# What is WAR good for?

The quick answer to the title’s question is, of course, *not* absolutely nothing. What wins above replacement, or what is more commonly referred to as WAR, is actually good for is much more complicated and involved.

This past weekend, I had the honor and pleasure to present a paper at the 2012 Saber Seminar, a charity baseball conference in Boston that raises money to benefit the Jimmy Fund. I’ve cut down that paper a good deal and made some modifications to it based on the feedback I received at the conference. Essentially, I converted the paper into a form that would work well as an article at The Hardball Times.

Almost three years ago, the managing editor of FanGraphs, Dave Cameron, wrote a post entitled, “WAR: It Works,” that showed the correlation between 2009 projected wins based on WAR and actual wins. The correlation was high (r=.83), and Cameron used that finding to back this interesting statement:

WAR isn’t perfect. But given the known limitations and the variations in how contextual situations impact final record, it does an awfully impressive job of projecting wins and losses.

Keep Cameron’s quote in mind; I’ll get back to it.

I think it is really exciting that WAR has begun to get some mainstream attention. Baseball-Reference’s WAR is found directly on ESPN’s main statistical leaderboards. WAR has even been featured on SportsCenter.

It might be just be an inherent quality within the sabermetric community’s “cult” mentality, but in my opinion there has been an inverse relationship between WAR’s mainstream acceptance and the weight that the statistic holds among sabermetricians. When Cameron wrote the post I referred to earlier, he noted that WAR faced detractors within the sabermetric community, even at that time:

(WAR) faces a decent amount of skepticism from people who don’t trust various components for a variety of reasons – they don’t like the numbers that UZR spits out for defense, they don’t believe in replacement level, or they believe that pitchers do have control over their BABIP rates.

WAR has been gaining acceptance, but some of the internet’s best sabermetric minds are distancing themselves from the statistic more than ever, especially as a single-season metric.

The goal of my paper for the Saber Seminar was to evaluate the ability of WAR to describe performance in a given season, as well as to predict future performances in a subsequent season.

The first analysis was the same as Cameron’s original study, with a few modifications. I expanded the sample and used Baseball-Reference’s WAR instead of FanGraphs’ version.

First, here’s a quick reference to the differences between B-R’s WAR and FG’s. Secondly, I modified Cameron’s sample to include five randomly selected teams per season (80 teams in total) during the full-season Wild Card era, 1996-2011 (1995 was a slightly shortened season). I then took the cumulative WAR for each of those teams and regressed it against their actual win total.

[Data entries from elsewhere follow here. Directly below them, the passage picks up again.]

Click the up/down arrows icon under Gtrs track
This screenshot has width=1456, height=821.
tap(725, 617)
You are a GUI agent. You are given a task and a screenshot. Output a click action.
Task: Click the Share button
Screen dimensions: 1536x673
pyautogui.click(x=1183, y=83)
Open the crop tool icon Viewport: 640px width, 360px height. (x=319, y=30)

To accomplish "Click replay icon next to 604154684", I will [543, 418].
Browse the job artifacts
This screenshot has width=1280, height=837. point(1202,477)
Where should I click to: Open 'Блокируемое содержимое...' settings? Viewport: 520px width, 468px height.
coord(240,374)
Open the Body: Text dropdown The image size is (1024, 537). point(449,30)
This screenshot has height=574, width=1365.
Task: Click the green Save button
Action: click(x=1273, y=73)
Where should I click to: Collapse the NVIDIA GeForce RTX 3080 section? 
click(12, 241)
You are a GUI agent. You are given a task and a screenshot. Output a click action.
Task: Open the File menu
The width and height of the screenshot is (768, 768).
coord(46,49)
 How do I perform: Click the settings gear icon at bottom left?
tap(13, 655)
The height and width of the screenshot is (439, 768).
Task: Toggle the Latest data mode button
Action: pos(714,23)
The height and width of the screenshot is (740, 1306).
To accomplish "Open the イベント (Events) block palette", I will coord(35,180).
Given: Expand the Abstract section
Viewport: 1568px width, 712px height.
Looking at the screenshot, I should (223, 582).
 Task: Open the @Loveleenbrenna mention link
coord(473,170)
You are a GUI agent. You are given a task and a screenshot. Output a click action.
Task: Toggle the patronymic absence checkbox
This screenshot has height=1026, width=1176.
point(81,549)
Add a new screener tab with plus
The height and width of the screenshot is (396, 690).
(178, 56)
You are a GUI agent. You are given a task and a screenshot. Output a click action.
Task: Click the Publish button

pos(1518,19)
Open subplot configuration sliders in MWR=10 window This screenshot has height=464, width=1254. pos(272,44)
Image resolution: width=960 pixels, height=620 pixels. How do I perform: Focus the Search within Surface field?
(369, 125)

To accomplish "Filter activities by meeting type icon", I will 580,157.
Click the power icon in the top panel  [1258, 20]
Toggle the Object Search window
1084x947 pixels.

Baseball-Reference’s version of WAR uses a baseline winning percentage of .320; thus, a team with zero WAR, or an entirely replacement-level team, would expect to win roughly 52 games over the course of a 162-game season. Essentially, if WAR does a correct job at explaining where wins come from, the linear regression equation should be close to or exactly:

*WINS = 52 + 1.0*WAR*

So, for each WAR a player contributed to his team, the team should win one more game above the 52-win baseline. Simple, but effective.

Here are the results of the 80-team sample regression:

The first thing that jumps out from the regression is how well the samples fit to the projected linear equation. I expected the slope of the trendline to be around 1.0, and it came out to be 0.97, while I expected the intercept to be around 52 and it came out to 52.7—very close.

The correlation coefficient, r, from this sample (.91) was higher than the one from Cameron’s study (.83). Also, that correlation can be converted into an r^2 of .83, which simply means that 83 percent of the variance in wins is accounted for by WAR. That is amazing.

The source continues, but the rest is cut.